--- WHAT THIS TASK INVOLVES ---
Which lines of the entries below run from the one holding "The width and height of the screenshot is (581, 532)." to the one holding "Task: Enable the Regex checkbox", inclusive? Set down exactly those lines and no others.

--- DATA IN THIS EXERCISE ---
● ● ● ● ● ● ●

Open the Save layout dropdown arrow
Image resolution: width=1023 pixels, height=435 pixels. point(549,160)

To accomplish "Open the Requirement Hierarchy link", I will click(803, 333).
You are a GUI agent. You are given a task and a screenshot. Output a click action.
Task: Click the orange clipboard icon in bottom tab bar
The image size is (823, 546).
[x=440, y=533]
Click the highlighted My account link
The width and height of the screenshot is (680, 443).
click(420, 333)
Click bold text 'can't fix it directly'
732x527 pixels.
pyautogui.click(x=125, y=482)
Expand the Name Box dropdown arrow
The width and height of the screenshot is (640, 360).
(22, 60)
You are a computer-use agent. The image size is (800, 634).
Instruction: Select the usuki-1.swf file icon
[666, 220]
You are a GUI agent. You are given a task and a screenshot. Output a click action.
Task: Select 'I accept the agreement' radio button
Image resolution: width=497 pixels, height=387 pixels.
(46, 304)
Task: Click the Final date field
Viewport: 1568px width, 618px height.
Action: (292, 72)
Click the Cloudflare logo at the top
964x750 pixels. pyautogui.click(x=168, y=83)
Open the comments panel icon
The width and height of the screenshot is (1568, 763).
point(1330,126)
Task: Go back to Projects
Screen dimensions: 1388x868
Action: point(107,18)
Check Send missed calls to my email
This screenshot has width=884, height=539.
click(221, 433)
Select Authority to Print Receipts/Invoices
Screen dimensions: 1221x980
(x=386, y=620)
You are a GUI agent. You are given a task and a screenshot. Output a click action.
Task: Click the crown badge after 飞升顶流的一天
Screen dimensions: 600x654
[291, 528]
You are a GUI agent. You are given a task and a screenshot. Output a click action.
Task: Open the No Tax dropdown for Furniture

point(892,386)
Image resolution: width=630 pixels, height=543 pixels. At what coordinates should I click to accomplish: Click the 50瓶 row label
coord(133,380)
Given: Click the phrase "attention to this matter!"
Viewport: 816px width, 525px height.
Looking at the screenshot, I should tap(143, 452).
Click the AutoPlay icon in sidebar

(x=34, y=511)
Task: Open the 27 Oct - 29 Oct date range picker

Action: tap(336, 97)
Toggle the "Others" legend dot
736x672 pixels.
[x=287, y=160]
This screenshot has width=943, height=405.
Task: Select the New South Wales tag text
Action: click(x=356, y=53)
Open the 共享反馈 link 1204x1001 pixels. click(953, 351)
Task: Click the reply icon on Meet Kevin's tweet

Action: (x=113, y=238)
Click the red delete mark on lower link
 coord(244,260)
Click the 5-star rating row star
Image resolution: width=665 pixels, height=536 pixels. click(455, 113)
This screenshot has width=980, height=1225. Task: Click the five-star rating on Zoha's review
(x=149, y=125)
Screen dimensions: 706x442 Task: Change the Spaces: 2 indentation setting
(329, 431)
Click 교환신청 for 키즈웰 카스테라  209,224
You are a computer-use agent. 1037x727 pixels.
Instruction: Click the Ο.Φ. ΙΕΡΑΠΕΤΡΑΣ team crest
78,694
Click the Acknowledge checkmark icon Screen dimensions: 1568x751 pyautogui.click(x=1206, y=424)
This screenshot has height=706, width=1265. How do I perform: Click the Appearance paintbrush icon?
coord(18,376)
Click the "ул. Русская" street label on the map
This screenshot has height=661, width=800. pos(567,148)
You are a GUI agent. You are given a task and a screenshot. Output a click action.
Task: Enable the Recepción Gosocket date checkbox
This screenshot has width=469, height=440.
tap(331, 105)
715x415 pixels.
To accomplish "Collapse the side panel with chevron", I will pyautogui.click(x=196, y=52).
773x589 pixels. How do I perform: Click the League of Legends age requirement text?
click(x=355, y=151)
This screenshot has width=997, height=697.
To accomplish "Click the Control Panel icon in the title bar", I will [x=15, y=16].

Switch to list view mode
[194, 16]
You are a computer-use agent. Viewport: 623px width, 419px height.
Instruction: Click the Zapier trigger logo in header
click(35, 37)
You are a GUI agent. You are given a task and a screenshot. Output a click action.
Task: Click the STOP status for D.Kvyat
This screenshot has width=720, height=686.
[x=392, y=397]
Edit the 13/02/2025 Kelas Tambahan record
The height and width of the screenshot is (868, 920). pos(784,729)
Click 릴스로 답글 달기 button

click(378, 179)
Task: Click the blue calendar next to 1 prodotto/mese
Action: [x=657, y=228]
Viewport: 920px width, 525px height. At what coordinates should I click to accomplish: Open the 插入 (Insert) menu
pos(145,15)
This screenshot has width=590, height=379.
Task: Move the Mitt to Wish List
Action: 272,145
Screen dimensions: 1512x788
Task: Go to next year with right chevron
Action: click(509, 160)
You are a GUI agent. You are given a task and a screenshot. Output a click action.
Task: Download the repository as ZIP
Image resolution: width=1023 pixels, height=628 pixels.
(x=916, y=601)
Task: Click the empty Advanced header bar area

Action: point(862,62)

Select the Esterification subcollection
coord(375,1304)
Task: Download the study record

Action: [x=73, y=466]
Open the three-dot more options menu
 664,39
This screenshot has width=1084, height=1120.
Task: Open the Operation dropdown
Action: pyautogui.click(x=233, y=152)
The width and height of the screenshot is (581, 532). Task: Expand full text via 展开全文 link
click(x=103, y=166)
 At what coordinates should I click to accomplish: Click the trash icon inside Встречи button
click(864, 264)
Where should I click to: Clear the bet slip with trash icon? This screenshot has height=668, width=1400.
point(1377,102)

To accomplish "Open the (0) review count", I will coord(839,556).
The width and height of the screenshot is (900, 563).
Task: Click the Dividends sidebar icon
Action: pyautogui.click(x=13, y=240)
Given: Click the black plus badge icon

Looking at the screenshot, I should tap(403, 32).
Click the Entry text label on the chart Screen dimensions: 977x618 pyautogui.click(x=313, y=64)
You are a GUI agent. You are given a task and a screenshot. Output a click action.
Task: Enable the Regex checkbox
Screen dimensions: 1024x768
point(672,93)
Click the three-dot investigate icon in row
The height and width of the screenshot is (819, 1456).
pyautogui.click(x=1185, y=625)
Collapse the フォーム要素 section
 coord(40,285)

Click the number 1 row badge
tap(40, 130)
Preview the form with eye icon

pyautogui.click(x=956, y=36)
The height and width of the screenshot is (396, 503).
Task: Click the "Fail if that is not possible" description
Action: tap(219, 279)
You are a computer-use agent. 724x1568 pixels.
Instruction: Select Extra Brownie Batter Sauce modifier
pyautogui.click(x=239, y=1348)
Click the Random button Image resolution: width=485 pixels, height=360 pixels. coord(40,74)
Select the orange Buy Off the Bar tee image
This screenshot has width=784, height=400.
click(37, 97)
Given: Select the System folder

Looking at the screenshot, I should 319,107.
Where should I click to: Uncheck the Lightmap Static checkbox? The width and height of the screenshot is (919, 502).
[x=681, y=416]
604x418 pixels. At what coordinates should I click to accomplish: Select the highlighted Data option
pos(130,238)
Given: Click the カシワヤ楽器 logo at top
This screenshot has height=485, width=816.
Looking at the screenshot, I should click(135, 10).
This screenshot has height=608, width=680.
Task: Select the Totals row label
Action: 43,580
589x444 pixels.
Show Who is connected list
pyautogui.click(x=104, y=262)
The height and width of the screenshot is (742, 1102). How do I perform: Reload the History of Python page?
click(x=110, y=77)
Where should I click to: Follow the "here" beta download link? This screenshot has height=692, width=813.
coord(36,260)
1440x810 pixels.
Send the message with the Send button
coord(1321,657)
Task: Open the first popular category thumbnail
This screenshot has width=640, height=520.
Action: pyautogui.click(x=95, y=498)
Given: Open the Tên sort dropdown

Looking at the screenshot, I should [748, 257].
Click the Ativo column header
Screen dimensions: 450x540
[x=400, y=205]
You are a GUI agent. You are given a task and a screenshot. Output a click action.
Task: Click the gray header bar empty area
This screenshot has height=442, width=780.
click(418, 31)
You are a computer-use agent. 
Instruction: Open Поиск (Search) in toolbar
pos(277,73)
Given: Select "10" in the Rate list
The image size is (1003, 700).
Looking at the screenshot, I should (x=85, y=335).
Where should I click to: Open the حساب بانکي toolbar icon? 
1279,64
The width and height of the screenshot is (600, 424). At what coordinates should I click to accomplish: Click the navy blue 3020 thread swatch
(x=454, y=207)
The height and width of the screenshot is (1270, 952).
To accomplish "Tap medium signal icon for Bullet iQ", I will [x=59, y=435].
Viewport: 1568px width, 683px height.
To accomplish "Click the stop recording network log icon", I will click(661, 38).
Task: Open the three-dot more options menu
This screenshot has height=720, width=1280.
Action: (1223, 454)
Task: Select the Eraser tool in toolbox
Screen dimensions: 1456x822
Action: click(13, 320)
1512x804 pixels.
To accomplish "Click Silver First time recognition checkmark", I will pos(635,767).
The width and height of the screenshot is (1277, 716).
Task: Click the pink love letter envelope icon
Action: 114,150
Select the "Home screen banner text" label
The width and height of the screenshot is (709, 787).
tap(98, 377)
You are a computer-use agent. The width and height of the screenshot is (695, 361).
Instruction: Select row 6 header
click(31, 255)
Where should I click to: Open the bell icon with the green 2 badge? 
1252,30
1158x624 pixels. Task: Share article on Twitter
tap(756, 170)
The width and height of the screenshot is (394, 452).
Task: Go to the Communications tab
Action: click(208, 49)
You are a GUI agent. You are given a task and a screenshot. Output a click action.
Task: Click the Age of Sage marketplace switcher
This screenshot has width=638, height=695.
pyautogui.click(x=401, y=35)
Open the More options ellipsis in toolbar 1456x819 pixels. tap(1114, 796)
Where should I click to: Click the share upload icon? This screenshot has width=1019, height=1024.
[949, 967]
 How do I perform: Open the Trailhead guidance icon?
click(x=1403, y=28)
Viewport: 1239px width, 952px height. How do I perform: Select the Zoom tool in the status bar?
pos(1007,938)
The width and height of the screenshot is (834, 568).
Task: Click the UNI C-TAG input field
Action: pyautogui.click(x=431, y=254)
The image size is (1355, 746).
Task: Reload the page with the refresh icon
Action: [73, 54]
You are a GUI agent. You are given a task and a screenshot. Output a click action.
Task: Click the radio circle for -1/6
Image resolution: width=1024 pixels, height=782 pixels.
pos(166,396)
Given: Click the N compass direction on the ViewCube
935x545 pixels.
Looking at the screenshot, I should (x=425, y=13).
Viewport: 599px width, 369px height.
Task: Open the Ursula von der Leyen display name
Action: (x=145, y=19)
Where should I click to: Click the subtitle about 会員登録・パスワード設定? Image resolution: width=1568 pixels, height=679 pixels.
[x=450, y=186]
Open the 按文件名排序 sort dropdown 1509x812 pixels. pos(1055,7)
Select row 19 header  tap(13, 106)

● ● ● ● ● ● ●

--- TASK ANSWER ---
The width and height of the screenshot is (581, 532). Task: Expand full text via 展开全文 link
click(x=103, y=166)
 At what coordinates should I click to accomplish: Click the trash icon inside Встречи button
click(864, 264)
Where should I click to: Clear the bet slip with trash icon? This screenshot has height=668, width=1400.
point(1377,102)

To accomplish "Open the (0) review count", I will coord(839,556).
The width and height of the screenshot is (900, 563).
Task: Click the Dividends sidebar icon
Action: pyautogui.click(x=13, y=240)
Given: Click the black plus badge icon

Looking at the screenshot, I should tap(403, 32).
Click the Entry text label on the chart Screen dimensions: 977x618 pyautogui.click(x=313, y=64)
You are a GUI agent. You are given a task and a screenshot. Output a click action.
Task: Enable the Regex checkbox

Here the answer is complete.